Task instructions:
Rewrite the entries below as a Markdown table with two columns, Row and Text. Put one line per row, skip the blank lines, and number the rows in order.

================================

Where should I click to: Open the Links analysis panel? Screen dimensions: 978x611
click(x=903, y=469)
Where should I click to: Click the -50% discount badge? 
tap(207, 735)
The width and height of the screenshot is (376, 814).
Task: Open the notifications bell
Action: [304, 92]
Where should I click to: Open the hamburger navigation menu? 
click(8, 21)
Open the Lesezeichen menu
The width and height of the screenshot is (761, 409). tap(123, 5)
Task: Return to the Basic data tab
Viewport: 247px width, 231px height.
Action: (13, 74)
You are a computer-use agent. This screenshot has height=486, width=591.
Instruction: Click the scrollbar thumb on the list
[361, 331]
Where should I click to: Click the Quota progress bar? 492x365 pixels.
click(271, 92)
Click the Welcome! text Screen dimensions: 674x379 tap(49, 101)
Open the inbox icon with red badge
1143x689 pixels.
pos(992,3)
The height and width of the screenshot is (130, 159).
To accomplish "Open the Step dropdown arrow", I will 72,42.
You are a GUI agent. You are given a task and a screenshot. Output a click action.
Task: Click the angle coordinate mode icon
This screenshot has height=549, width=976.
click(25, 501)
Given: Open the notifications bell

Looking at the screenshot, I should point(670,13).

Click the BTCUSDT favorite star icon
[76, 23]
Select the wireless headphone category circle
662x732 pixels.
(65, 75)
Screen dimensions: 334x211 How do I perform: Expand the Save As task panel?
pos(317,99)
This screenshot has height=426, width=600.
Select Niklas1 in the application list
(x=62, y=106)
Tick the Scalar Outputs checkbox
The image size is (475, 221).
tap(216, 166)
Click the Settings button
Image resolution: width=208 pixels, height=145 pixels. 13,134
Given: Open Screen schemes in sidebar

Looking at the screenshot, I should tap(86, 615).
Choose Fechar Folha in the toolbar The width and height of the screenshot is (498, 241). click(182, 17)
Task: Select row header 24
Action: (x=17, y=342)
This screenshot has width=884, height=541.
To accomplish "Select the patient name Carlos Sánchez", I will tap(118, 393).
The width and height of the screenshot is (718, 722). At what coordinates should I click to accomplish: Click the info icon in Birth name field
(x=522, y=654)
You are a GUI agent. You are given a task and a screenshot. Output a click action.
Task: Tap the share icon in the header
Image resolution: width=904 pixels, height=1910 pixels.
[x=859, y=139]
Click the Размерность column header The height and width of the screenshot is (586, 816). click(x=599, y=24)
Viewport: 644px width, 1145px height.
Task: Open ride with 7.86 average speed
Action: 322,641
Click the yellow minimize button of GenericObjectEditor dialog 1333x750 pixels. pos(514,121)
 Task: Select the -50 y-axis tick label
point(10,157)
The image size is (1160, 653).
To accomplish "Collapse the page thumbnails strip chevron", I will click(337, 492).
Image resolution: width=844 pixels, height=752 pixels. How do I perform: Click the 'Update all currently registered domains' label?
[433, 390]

================================

Solved problem:
| Row | Text |
|---|---|
| 1 | Where should I click to: Open the Links analysis panel? Screen dimensions: 978x611 |
| 2 | click(x=903, y=469) |
| 3 | Where should I click to: Click the -50% discount badge?  |
| 4 | tap(207, 735) |
| 5 | The width and height of the screenshot is (376, 814). |
| 6 | Task: Open the notifications bell |
| 7 | Action: [304, 92] |
| 8 | Where should I click to: Open the hamburger navigation menu?  |
| 9 | click(8, 21) |
| 10 | Open the Lesezeichen menu |
| 11 | The width and height of the screenshot is (761, 409). tap(123, 5) |
| 12 | Task: Return to the Basic data tab |
| 13 | Viewport: 247px width, 231px height. |
| 14 | Action: (13, 74) |
| 15 | You are a computer-use agent. This screenshot has height=486, width=591. |
| 16 | Instruction: Click the scrollbar thumb on the list |
| 17 | [361, 331] |
| 18 | Where should I click to: Click the Quota progress bar? 492x365 pixels. |
| 19 | click(271, 92) |
| 20 | Click the Welcome! text Screen dimensions: 674x379 tap(49, 101) |
| 21 | Open the inbox icon with red badge |
| 22 | 1143x689 pixels. |
| 23 | pos(992,3) |
| 24 | The height and width of the screenshot is (130, 159). |
| 25 | To accomplish "Open the Step dropdown arrow", I will 72,42. |
| 26 | You are a GUI agent. You are given a task and a screenshot. Output a click action. |
| 27 | Task: Click the angle coordinate mode icon |
| 28 | This screenshot has height=549, width=976. |
| 29 | click(25, 501) |
| 30 | Given: Open the notifications bell |
| 31 | Looking at the screenshot, I should point(670,13). |
| 32 | Click the BTCUSDT favorite star icon |
| 33 | [76, 23] |
| 34 | Select the wireless headphone category circle |
| 35 | 662x732 pixels. |
| 36 | (65, 75) |
| 37 | Screen dimensions: 334x211 How do I perform: Expand the Save As task panel? |
| 38 | pos(317,99) |
| 39 | This screenshot has height=426, width=600. |
| 40 | Select Niklas1 in the application list |
| 41 | (x=62, y=106) |
| 42 | Tick the Scalar Outputs checkbox |
| 43 | The image size is (475, 221). |
| 44 | tap(216, 166) |
| 45 | Click the Settings button |
| 46 | Image resolution: width=208 pixels, height=145 pixels. 13,134 |
| 47 | Given: Open Screen schemes in sidebar |
| 48 | Looking at the screenshot, I should tap(86, 615). |
| 49 | Choose Fechar Folha in the toolbar The width and height of the screenshot is (498, 241). click(182, 17) |
| 50 | Task: Select row header 24 |
| 51 | Action: (x=17, y=342) |
| 52 | This screenshot has width=884, height=541. |
| 53 | To accomplish "Select the patient name Carlos Sánchez", I will tap(118, 393). |
| 54 | The width and height of the screenshot is (718, 722). At what coordinates should I click to accomplish: Click the info icon in Birth name field |
| 55 | (x=522, y=654) |
| 56 | You are a GUI agent. You are given a task and a screenshot. Output a click action. |
| 57 | Task: Tap the share icon in the header |
| 58 | Image resolution: width=904 pixels, height=1910 pixels. |
| 59 | [x=859, y=139] |
| 60 | Click the Размерность column header The height and width of the screenshot is (586, 816). click(x=599, y=24) |
| 61 | Viewport: 644px width, 1145px height. |
| 62 | Task: Open ride with 7.86 average speed |
| 63 | Action: 322,641 |
| 64 | Click the yellow minimize button of GenericObjectEditor dialog 1333x750 pixels. pos(514,121) |
| 65 |  Task: Select the -50 y-axis tick label |
| 66 | point(10,157) |
| 67 | The image size is (1160, 653). |
| 68 | To accomplish "Collapse the page thumbnails strip chevron", I will click(337, 492). |
| 69 | Image resolution: width=844 pixels, height=752 pixels. How do I perform: Click the 'Update all currently registered domains' label? |
| 70 | [433, 390] |